Hyperfractionated Accelerated Radiotherapy. Continuous hyperfractionated accelerated radiotherapy (CHART) administers multiple doses per day but uses standard doses. This allows the total dose of radiation to be administered over a shorter time period than the standard six weeks. CHART is proving to extend survival rates of patients with localized cancer over that of standard radiotherapy or non-accelerated hyperfractionated radiation. It can cause severe swallowing problems. A modification in which treatment is suspended for two days out of seven may help reduce this effect.
Three-dimensional (3-D) conformal radiotherapy delivers external-beam radiation designed to closely match the specific targeted organs or tissues. This allows significantly higher doses to attack the cancer while reducing the risk to healthy cells. In a 2003 report, three-year survival rates in stage IIIA patients were nearly 60%, and nearly half the patients experienced no side effects.

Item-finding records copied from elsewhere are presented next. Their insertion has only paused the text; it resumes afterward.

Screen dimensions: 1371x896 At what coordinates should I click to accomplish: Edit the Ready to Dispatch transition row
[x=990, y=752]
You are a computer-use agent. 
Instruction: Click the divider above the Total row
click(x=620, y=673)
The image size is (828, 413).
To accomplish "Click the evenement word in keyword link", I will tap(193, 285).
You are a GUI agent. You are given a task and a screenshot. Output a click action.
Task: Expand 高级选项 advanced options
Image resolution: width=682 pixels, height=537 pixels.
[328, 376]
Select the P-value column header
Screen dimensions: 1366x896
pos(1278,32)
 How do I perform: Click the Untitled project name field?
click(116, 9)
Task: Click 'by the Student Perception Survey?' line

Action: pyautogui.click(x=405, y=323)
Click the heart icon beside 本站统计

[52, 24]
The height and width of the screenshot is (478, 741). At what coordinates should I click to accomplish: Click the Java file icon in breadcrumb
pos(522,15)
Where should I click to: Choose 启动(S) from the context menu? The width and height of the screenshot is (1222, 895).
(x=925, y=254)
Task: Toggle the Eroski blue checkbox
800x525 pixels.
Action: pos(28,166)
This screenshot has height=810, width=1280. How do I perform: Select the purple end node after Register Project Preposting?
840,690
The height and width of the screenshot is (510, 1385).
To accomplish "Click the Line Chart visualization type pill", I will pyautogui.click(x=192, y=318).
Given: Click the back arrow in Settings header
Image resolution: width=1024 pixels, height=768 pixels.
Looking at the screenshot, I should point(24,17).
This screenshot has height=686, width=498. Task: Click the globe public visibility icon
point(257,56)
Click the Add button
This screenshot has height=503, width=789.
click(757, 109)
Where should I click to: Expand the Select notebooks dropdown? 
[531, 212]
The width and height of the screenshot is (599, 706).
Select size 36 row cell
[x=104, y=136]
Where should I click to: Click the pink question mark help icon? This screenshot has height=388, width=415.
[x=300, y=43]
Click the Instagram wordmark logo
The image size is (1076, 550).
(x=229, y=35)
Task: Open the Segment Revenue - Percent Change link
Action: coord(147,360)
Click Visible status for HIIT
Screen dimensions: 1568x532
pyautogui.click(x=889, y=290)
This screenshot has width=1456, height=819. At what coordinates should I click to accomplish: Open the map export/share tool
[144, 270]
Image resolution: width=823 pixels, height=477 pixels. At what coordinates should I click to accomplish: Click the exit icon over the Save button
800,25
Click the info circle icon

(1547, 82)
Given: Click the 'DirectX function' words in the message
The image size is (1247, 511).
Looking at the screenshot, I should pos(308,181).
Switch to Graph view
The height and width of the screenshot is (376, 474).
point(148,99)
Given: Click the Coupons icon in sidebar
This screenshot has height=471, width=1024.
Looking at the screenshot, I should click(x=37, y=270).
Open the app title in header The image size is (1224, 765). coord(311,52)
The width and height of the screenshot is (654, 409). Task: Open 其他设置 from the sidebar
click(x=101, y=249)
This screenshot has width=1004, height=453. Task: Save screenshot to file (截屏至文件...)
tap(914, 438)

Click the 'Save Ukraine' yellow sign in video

Stereotactic body radiotherapy, an advance on conformal radiation, uses a body frame and an abdominal press to immobilize the patient's body and limit breath movement. This allows a more accurate delivery of high-energy radiation. The technique is still investigational.
Radiation can have significant side effects when used as part of intensive treatments, such as hyperfractionated radiotherapy or radiotherapy in combination with chemotherapy. Among the most serious problems is severe inflammation in the esophagus (esophagitis) or the lungs (pneumonitis). Infection is also a danger.
The use of targeted approaches, such as conformal radiotherapy may help reduce these complications. Investigators are also studying drugs, notably amifostine, that appear to help reduce throat and lung inflammation caused by radiation without reducing its cancer-fighting effects.